Ispikit logo, myna bird talking

Core technology

We have developed a technology based on speech recognition that compares audio recordings with native British or American English speakers. The result is a score between 0 and 100 which shows how close the learner is to a native pronunciation. Below are a few examples with speakers taken from the Voxforge corpus, with their Ispikit assessment scores.

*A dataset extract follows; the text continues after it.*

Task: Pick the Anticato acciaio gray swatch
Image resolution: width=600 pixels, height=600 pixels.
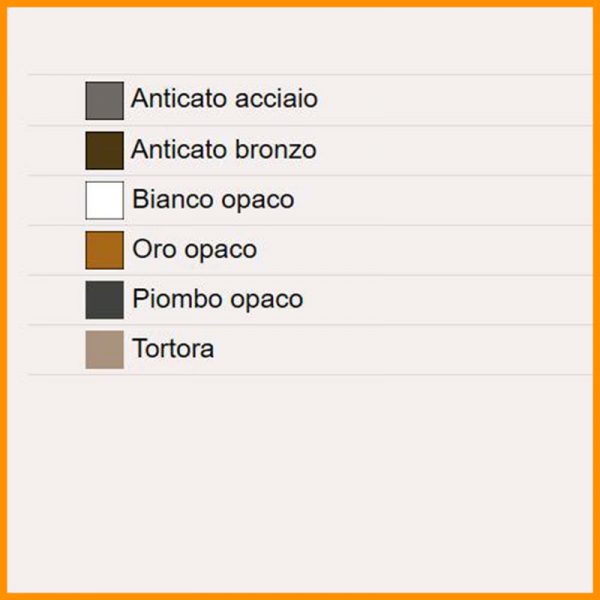Action: (x=104, y=101)
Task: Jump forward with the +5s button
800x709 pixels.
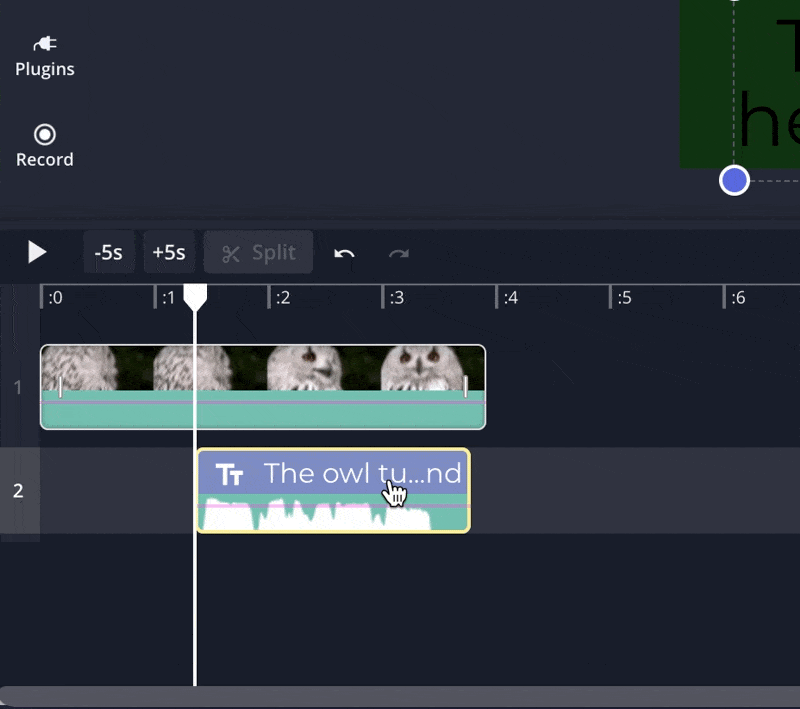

In addition, Ispikit detects and measures other aspects of learners' pronunciation. Depending on which platform it is used on, and depending on your application's need, here are the aspects captured by Ispikit:

Speech recognition
The ispikit library includes a speech recognizer that can be used to detect what the user said, among a set of possible inputs.
Overall nativeness score
As described above, Ispikit gives an accurate pronunciation score between 0 and 100. A native speaker reading a sentence correctly will receive the maximum score, while mistakes and/or strong accent cause the score to decrease accordingly.
Word-level feedback
Mispronounced words are caught and flagged by Ispikit. Your application can make use of these flags to indicate which words or sounds learners need to practice further.
Missing words
If a learner skips words while reading, Ispikit detects and indicates this.
Intonation
The pitch contour of the learner's voice is measured in real-time and sent to the application. It can be plotted, compared with a model, ideal, intonation or analyzed with your own technique.
Speech tempo
Speech tempo is also measured and can be used to give learners feedback on their fluency.
Waveform
Waveform data are sent to the application which can make use of it, for instance for providing a fancy user interface. Raw waveform data do not have obvious meaning for language learning.
Audio volume
The volume of the audio input is measured in real time. This can be used to show learners that the application is listening, or to provide a warning if the input level is too low or too high.
Background noise
The level of background noise is measured and can be used to suggest that learners change their audio settings, hardware or move to a quieter place or environment.
End-pointing
Ispikit detects when learners reach the end of the sentence and sends it to the application so that it can stop recording automatically. You don't need VAD (Voice Activity Detection), and learners don't need to remember to press the Stop button.